Hutchison notified police, and the man was picked up and returned to officers in Arizona. Cooperating with law enforcement agencies is a common thing for him and his employees. “Most of the local police in bigger cities like working with us. We can hand them a case solved with a pretty bow on top of it.”

Growing up in Nashville, Hutchison joined the sheriff’s office at age 18 and held successive jobs with various police departments and state and federal task forces for 26 years. Next he worked as a salesman in the steel industry, moving up to own, and then sell, two steel companies. After reconnecting with a high school classmate, the two married and moved to Kansas City where his wife works as a physician. Hutchison thought he was retired, playing golf and traveling. But two years later he became licensed as a private eye, deciding, “There was some good out there that I could do, that I had a unique skill set for.”
Some clients contact him first, but many come after talking to law enforcement officers who may lack the resources to fully investigate situations. “They’re understaffed, undertrained and underequipped,” says Hutchison, who sympathizes with police and sheriffs.

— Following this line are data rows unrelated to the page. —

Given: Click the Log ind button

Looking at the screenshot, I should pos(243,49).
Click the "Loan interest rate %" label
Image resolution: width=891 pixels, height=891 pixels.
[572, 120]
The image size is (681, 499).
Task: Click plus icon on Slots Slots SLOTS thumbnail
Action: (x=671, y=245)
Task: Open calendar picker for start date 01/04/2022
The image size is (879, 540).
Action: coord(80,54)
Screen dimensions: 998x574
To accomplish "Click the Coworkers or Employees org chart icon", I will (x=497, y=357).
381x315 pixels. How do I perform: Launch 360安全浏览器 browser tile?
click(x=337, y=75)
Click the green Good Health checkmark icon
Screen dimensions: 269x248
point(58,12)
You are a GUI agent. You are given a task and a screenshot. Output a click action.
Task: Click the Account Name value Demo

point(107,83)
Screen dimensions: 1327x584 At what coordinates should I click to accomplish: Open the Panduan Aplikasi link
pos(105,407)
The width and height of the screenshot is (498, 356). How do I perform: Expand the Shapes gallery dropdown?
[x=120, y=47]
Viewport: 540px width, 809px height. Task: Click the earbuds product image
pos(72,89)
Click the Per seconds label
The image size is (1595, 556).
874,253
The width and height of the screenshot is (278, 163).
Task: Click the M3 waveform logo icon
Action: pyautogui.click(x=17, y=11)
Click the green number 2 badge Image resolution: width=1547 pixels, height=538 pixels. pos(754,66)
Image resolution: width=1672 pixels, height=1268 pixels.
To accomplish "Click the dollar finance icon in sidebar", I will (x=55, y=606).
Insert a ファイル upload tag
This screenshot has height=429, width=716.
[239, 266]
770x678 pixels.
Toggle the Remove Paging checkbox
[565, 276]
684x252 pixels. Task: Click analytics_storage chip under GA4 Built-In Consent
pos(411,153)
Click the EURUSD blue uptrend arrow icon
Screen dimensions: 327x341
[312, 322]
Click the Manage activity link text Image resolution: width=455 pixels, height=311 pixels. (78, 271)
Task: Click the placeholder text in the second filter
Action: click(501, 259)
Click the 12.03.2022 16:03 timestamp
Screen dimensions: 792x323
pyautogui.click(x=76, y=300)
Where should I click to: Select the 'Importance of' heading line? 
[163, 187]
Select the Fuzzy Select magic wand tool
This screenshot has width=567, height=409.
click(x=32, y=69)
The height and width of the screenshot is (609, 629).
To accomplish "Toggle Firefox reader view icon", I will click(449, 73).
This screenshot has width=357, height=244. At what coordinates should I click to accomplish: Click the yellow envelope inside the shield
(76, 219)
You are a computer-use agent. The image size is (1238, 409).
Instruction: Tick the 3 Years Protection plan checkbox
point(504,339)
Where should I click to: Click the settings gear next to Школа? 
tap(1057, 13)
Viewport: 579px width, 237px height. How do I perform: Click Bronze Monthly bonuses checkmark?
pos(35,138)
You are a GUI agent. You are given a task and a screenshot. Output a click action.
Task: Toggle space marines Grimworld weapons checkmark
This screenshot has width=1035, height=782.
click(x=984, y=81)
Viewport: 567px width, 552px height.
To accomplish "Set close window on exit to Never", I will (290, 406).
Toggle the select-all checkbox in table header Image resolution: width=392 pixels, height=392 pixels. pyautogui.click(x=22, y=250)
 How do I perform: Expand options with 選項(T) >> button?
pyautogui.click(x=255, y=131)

The types of cases he sees are cyclic. Corporate espionage, especially protecting trade secrets, is currently big, along with typical child custody and divorce issues, and celebrities who worry that eccentric fans may turn into threatening stalkers. And ever since the film “Sound of Freedom” about sex trafficking came out, he’s been fielding an increase in calls about missing children and molestation suspicions.
People love drama and they get into the same situations they always have, he says, with many cases requiring old-fashioned legwork such as canvassing areas where something happened and querying witnesses.
What’s changed over the years is the technology. Hutchison snaps open a black box on his desk to illustrate. Cushioned within are various devices. One looks like a smoke detector but contains a wide-view camera lens and mic. A magnetic GPS tracker can be stuck beneath a car parked in a public place. A pair of eyeglasses features a tiny camera on the stem that also records sound. An electric plug fits into a wall socket and contains a camera.

Does he ever feel like James Bond with all these high-tech gadgets? Hutchison grins and says he used to play Bond music on his personal voicemail. With his best Sean Connery imitation, he recorded a message: “I’m sorry, but I can’t answer the phone. I’m busy solving a crime.”
He doesn’t read much crime fiction (sometimes spy stuff like Tom Clancy) but does read case law and watch real CSI shows to keep up with new technology. He also maintains a private LinkedIn page with many law enforcement contacts and frequents an online chat room open only to law enforcement and other investigators.
He’s a big Mafia enthusiast and one wall of his office is lined with black and white photos of past organized crime leaders. Whenever he and his wife entertain out of town visitors, they take them on the Kansas City Gangster Tour. “We love it,” he says.
Another wall features country music and movie stars he met while running a security business in Tennessee. Once he provided security for a private party given by Dolly Parton, “the nicest one I ever worked for.”
Hutchison considers himself a top tier investigator and bills at $250 per hour, although occasionally he takes pro bono cases. In addition to years of experience with criminal investigations and human physiology (furtive body movements, voice inflection and such) he says he’s good at relating to people. “But you never know, you never know. Someone can be a pillar of the community and still be a serial killer.”
He was a third generation law enforcer, following in the footsteps of his grandfather and riding in his dad’s police car at age 12. When one of his sons expressed interest in the field, however, he told him don’t do it.
“Today you couldn’t pay me enough. I feel sorry for law enforcement officers nowadays. They got it rough. You can be sacrificed as a public scapegoat for doing your job.”
The other thing he dislikes about both law enforcement and private investigation work is the constant encounter with humans behaving badly. “You don’t see anything but the dark side of life.”
The bright side is when he helps put a criminal, especially a sexual abuser, in jail. “You become a voice for the victim,” he says. “It’s most satisfying.”